● Série d'exercices:
1) Selon l'article sur les femmes Nasa, quel âge a Flavia Largo ?
2) Citez l'article sur les femmes Nasa en commençant à « L'histoire de Flavia » et en terminant à « légaux et illégaux. ».

● Document:
- - -

Colombie : Les femmes Nasa, gardiennes du territoire et tisseuses de vie

Publié le 17 Décembre 2021

16 décembre 2021 


L'histoire de Flavia Largo, une leader indigène du Cauca, en Colombie, montre comment les femmes accompagnent la libération de la Terre Mère et sont devenues, grâce à leur force, les gardiennes de leurs territoires. Son expérience de vie l'a amenée à se battre pour que les jeunes et les enfants ne soient pas recrutés par des groupes armés illégaux.

Les femmes indigènes du peuple Nasa, dans le sud-ouest de la Colombie, guident et accompagnent le processus communautaire qu'elles appellent la libération d'Uma Kiwe (la Terre Mère dans la langue Nasa Yuwe). Pour elles, il s'agit d'une lutte qui vise à guérir leurs territoires de tout ce qui les rend malades et les asservit, comme les monocultures de canne à sucre, les cultures illicites comme la marijuana et la coca, et les différentes actions des groupes armés, légaux et illégaux.

L'une de ces femmes est Flavia Largo, 35 ans, qui, dans le cadre de son travail de Kiwe Thegna (garde indigène) au sein du Resguardo Nasa La Cilia La Calera, situé dans la municipalité de Miranda, dans le département du Cauca, veille à l'accomplissement du mandat des communautés, à savoir protéger, conserver et libérer les espaces de vie pour l'harmonie et l'équilibre de la Terre Mère.

"Kwe'sx Uma Kiwe wêth wêth ûsja'dame' kwe'sxpa wêth wêth fxî'zeya ewumedkha'w (Tant que notre mère la Terre n'est pas libre pour la vie, nous ne sommes pas libres non plus, ses enfants)", peut-on lire dans la déclaration faite en 2005 par le peuple Nasa et les 22 réserves indigènes situées dans la partie nord du Cauca. Dans cette déclaration, ils ont choisi de récupérer les terres des fermes et des haciendas qui, selon les récits de leurs ancêtres, leur avaient été enlevées depuis la colonisation.

Un autre mandat de la communauté, selon Flavia, est de rejeter les actions des groupes armés légaux et illégaux sur leurs territoires, comme ils l'ont fait avec l'ancienne guérilla des FARC, Fuerzas Armadas Revolucionarias de Colombia (Forces armées révolutionnaires de Colombie).

- - -

● Extrait de données:
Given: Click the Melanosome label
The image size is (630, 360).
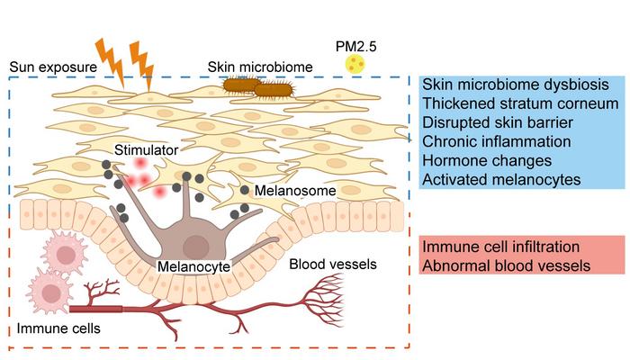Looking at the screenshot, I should pyautogui.click(x=291, y=191).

- - -

● Réponses:
1) Elle a 35 ans.

2)
L'histoire de Flavia Largo, une leader indigène du Cauca, en Colombie, montre comment les femmes accompagnent la libération de la Terre Mère et sont devenues, grâce à leur force, les gardiennes de leurs territoires. Son expérience de vie l'a amenée à se battre pour que les jeunes et les enfants ne soient pas recrutés par des groupes armés illégaux.

Les femmes indigènes du peuple Nasa, dans le sud-ouest de la Colombie, guident et accompagnent le processus communautaire qu'elles appellent la libération d'Uma Kiwe (la Terre Mère dans la langue Nasa Yuwe). Pour elles, il s'agit d'une lutte qui vise à guérir leurs territoires de tout ce qui les rend malades et les asservit, comme les monocultures de canne à sucre, les cultures illicites comme la marijuana et la coca, et les différentes actions des groupes armés, légaux et illégaux.